Refactor the commands parsing

XVilka commented 6 years ago

Rather than allow each command handler to parse itself, there is a need for a proper common parser of the command line, providing just a set of tokens to the handler function. This will allow to improve the syntax parser, improve commands help and syntax error reporting, easier and niftier autocompletion, may be even syntax highlight of the command line, right when you type. And many more things.

XVilka commented 6 years ago

Note, there are not only space separated arguments. There are also macroses, aliases, operators like ~, |, > or >>, etc. And the need to quote the whole string like:

[0x0000000]> "td struct qwe { int a; char* b; };"

will go to the null device. No more confusion from a newbie users!

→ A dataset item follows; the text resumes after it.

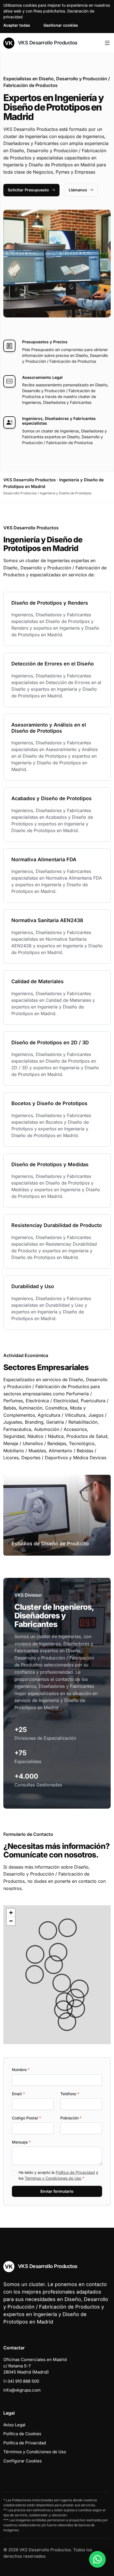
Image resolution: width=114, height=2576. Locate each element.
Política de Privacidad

MaskRay commented 6 years ago

This is the way to go! This must be done piecemeal and it may be most desirable to have a nice command completion first (zsh-like).

% r2 -a 6502
 -- arch --
6502         -- 6502/NES/C64/Tamagotchi/T-1000 CPU
8051         -- 8051 Intel CPU
arc          -- Argonaut RISC Core
arm          -- Capstone ARM disassembler
arm.as       -- as ARM Assembler (use ARM_AS environment)
arm.gnu      -- Acorn RISC Machine CPU
arm.ks       -- ARM keystone assembler
arm.winedbg  -- WineDBG's ARM disassembler
...

I'd like to do some of the heavy lifting (or most? I need to feel familiar with most commands before next Thursday...) to move const char *help_msg*[] arrays to toplevel.

radare commented 6 years ago

Wasnt there already an issue for that? This wasnt possible to be done before because the syntax has changed and right now its pretty stable and consistent. But enforcing this with manual checks is not the way to go obviously.

On 20 Jul 2017, at 07:49, Fangrui Song notifications@github.com wrote:

This is the way to go! This must be done piecemeal and it may be most desirable to have a nice command completion first (zsh-like).

% r2 -a 6502 -- arch -- 6502 -- 6502/NES/C64/Tamagotchi/T-1000 CPU 8051 -- 8051 Intel CPU arc -- Argonaut RISC Core arm -- Capstone ARM disassembler arm.as -- as ARM Assembler (use ARM_AS environment) arm.gnu -- Acorn RISC Machine CPU arm.ks -- ARM keystone assembler arm.winedbg -- WineDBG's ARM disassembler ... I'd like to do some of the heavy lifting (or most? I need to feel familiar with most commands before next Thursday...) to move const char help_msg[] arrays to toplevel.

— You are receiving this because you are subscribed to this thread. Reply to this email directly, view it on GitHub, or mute the thread.

radare commented 6 years ago

So i agree on that, will also speedup rcorecmd()

On 20 Jul 2017, at 07:49, Fangrui Song notifications@github.com wrote:

This is the way to go! This must be done piecemeal and it may be most desirable to have a nice command completion first (zsh-like).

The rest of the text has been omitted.